After the news about the theft of millions of user passwords from the business-based networking site LinkedIn, dating site eHarmony and Last.fm, users should be extra vigilant with their online security, according to BullGuard.
In reaction to the recent attacks:
- Users should change the username and passwords for unrelated accounts that use the same username and/or password as the affected account. As most people use the same few passwords/security questions for all their accounts, stolen passwords pose a major security risk.
- Change security questions and password on accounts where possible.
- Avoid social media applications that ask to access your personal information to allow you to continue.
- As much as possible, limit the personal information that you make public on social media websites.
- Only download applications that are provided by a trusted source.
- Be suspicious of any e-mails that request your personal information no matter how legitimate they may seem.
Advice on how to protect personal details on public networks:
- Familiarise yourself with the security settings and ensure that an account doesn’t reveal too much information to users that haven’t been approved to view it. Also consider whether the information you store online really needs to be there, or whether it could be potentially used for fraudulent activity if read by a malicious third-party.
- Do not store credit card details online. Many services have so-called “e-wallet” services which allow users to store credit card details, in order to make future purchases fast and easy. This conflict between security and convenience is a huge dilemma for online services, and should be something end users consider carefully as well.
- Do not use the same passwords and security questions for all accounts. Most people alternate between 2 or 3 passwords for everything. Consequently, if one account is hacked, identity thieves have access to all different profiles and accounts. Ensure that passwords and security questions used for banking and money transfers are very different from the ones used elsewhere.
- If users mention a child’s, pet’s or spouse’s name on social media sites like Facebook and Twitter, do not use these for passwords.
- Only make purchases with devices that have security software (minimum antivirus and firewall) installed such as a home or office PC.
- Always ensure that security software is up to date.
Advice on safe password use:
- Choose safety over convenience – Since there are so many websites around that require login and password details to access a user account it’s all too common to see people adopting straightforward, easy to memorise passwords that could simply be “guessed”. A survey by data security firm Imperva analysed 32 million passwords to find the top-ten most commonly used. Five of the top ten were simply sequential digit strings such as “123456”, with the remaining including “password” and “abc123”.
- Avoid personal information, such as a mother’s maiden name, favourite pet, birthplace or date of birth when choosing a password. This sort of information is frequently used to confirm authenticity with online banks and services, and could therefore be subject to keylogging and phishing scams.
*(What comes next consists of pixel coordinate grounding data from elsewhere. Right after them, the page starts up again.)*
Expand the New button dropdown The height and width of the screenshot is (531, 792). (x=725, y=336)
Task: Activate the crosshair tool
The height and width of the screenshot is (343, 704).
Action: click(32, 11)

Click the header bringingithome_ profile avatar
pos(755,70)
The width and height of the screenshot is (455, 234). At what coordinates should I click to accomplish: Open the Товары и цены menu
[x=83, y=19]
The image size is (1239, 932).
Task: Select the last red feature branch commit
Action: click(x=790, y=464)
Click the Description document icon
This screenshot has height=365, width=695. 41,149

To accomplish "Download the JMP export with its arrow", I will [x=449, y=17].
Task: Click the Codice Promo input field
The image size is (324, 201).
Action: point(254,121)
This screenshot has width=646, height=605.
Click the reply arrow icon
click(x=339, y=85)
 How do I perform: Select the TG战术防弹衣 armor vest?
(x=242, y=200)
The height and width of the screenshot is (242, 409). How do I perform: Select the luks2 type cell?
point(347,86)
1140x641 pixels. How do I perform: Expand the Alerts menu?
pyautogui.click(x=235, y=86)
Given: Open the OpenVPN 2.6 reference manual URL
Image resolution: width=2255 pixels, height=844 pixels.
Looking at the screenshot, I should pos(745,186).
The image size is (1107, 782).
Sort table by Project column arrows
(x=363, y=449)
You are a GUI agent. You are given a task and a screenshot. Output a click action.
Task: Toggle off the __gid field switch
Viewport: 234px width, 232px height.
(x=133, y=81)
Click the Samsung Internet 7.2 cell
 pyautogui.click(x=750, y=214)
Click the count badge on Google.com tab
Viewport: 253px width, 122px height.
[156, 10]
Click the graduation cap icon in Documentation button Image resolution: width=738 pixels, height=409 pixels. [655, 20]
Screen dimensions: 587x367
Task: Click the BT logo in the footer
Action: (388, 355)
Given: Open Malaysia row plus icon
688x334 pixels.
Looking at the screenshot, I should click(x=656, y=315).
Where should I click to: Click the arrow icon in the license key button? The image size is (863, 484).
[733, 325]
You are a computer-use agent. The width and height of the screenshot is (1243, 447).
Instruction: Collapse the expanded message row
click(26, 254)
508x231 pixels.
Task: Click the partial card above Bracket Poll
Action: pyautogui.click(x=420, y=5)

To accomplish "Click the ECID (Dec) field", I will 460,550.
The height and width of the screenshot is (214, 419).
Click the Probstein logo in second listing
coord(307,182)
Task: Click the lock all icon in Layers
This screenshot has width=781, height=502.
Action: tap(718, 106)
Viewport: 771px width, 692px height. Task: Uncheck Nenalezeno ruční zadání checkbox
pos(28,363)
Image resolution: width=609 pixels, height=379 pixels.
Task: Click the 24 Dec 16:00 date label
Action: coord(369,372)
- Use a combination of letters and numbers in a password as well as a word that would be very difficult for a third-party to guess. With a bit of practice it becomes almost second nature to tweak common words in this way to generate a more difficult to predict phrase.
- Change passwords as often as possible, particularly in the case of sites that involve frequent or large monetary transactions such as bank accounts, online payment services and commonly used e-retailers. However, it’s not usually a good idea to “rotate” a handful of passwords around as hackers can quickly build a list of common words and phrases if they have gained access to a computer.